Nav: Home

Lake ecologists see winter as a key scientific frontier

November 28, 2016

PULLMAN, Wash. - As long as ecologists have studied temperate lakes, the winter has been their off-season. It's difficult, even dangerous, to look under the ice, and they figured plants, animals and algae weren't doing much in the dark and cold anyway.

But an international team of 62 scientists looking at more than 100 lakes has concluded that life under the ice is vibrant, complex and surprisingly active.
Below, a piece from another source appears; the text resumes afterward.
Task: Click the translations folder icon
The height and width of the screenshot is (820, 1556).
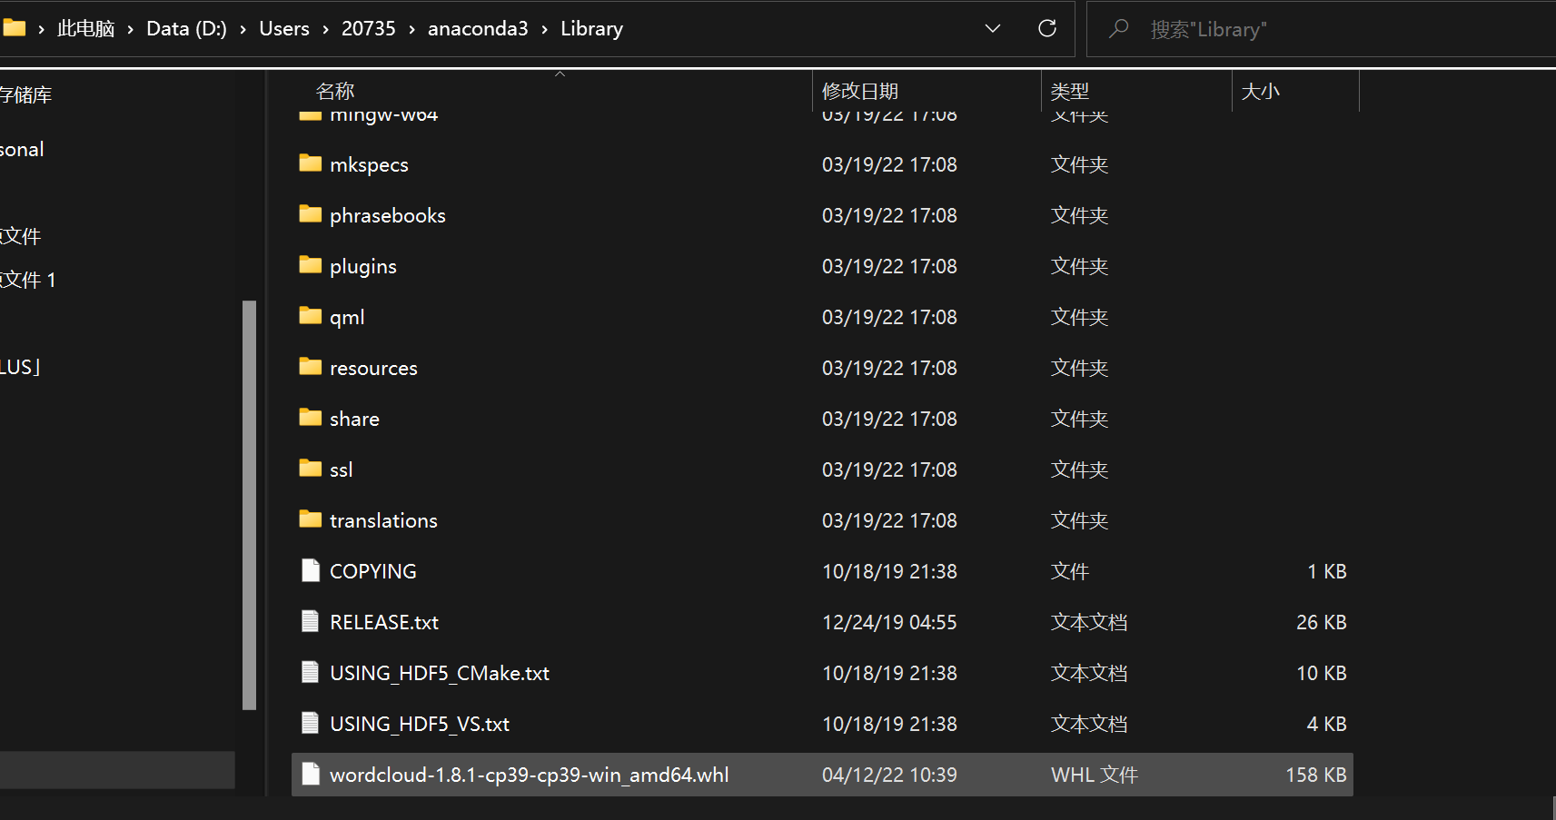Action: point(311,519)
Their findings stand to complicate the understanding of freshwater systems just as climate change is warming lakes around the planet.

"As ice seasons are getting shorter around the world, we are losing ice without a deep understanding of what we are losing," said Stephanie Hampton, a Washington State University professor and lead author of a study published in the journal Ecology Letters. "Food for fish, the chemical processes that affect their oxygen and greenhouse gas emissions will shift as ice recedes."

"A lake doesn't go to sleep when it's covered with a blanket of ice and snow," said Liz Blood, program director in the National Science Foundation's Division of Environmental Biology, which funded the research. "While winter's lower temperatures and light levels may force lake life into a slower mode, algae and zooplankton are still abundant.

"What will happen if lake ice cover decreases in warming temperatures?" she said. "These results are a significant step in understanding what may be far-reaching changes for lake ecosystems."

Ice clarity and algae growth

Fresh water is fundamental to society. We use it for drinking, manufacturing, energy production, irrigation and fish - a particularly important protein source in the developing world. Global warming is expected to change what we value in fresh water, as a study co-authored by Hampton last year found lakes warming around the world.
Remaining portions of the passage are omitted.